Cyprus shut down one bank and imposed heavy losses on a second in return for a 10 billion euro bailout from international lenders in March. Both banks had invested heavily in Greek bonds, whose value fell under a deal by European leaders in 2011 to ease that country's debt load.
"The euro zone is in an existential crisis," Orphanides told a judicial inquiry probing Cyprus's financial meltdown.
"Markets are currently calm, but I will not hide from you that I am deeply concerned that after the German elections in September we might have a flare-up of the crisis in the euro zone," said Orphanides, who now teaches macro-economics at the MIT in the United States.
Orphanides, who also sat on the board of the European Central Bank during his Cyprus tenure, said authorities could not legally prevent Cypriot banks from buying bonds in another sovereign since it was a member of the euro zone.
"This is something which still concerns me," Orphanides said. "Even today, such (sovereign) bonds are considered zero risk, for regulatory reasons. I think that is madness, but that is the reality of the regulatory framework," he said.
Cyprus's two major banks of the time, the now wound-down Laiki and Bank of Cyprus, lost about 4.5 billion euros on Greek bonds - a sum equal to 25 percent of the island's GDP.

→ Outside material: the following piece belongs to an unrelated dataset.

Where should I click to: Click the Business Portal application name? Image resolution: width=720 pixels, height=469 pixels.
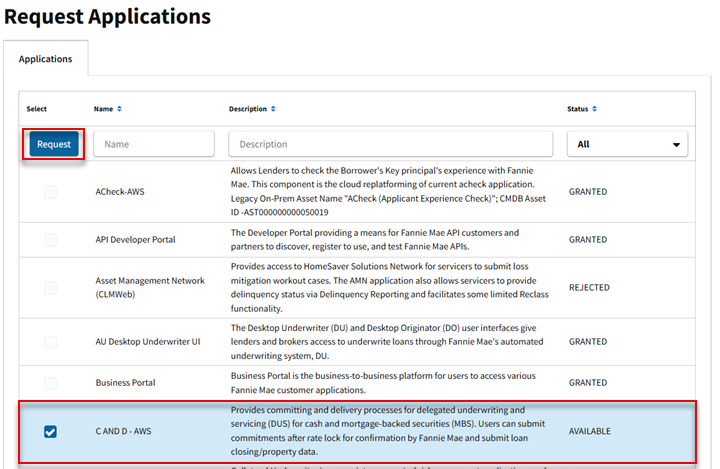click(x=125, y=383)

When the banks turned to the state it was unable to help, since it had itself been locked out of financial markets for at least a year, forcing it in turn to apply to the IMF and the EU.
Orphanides, who was a sharp critic of the Communist administration in power from 2008 until it lost general elections in February 2013, said his repeated appeals to the government of the time to shore up public finances were ignored.
Banking sector problems were exaggerated by the former administration to detract from its own mistakes, along with a delay in negotiating aid, he said. (Reuters)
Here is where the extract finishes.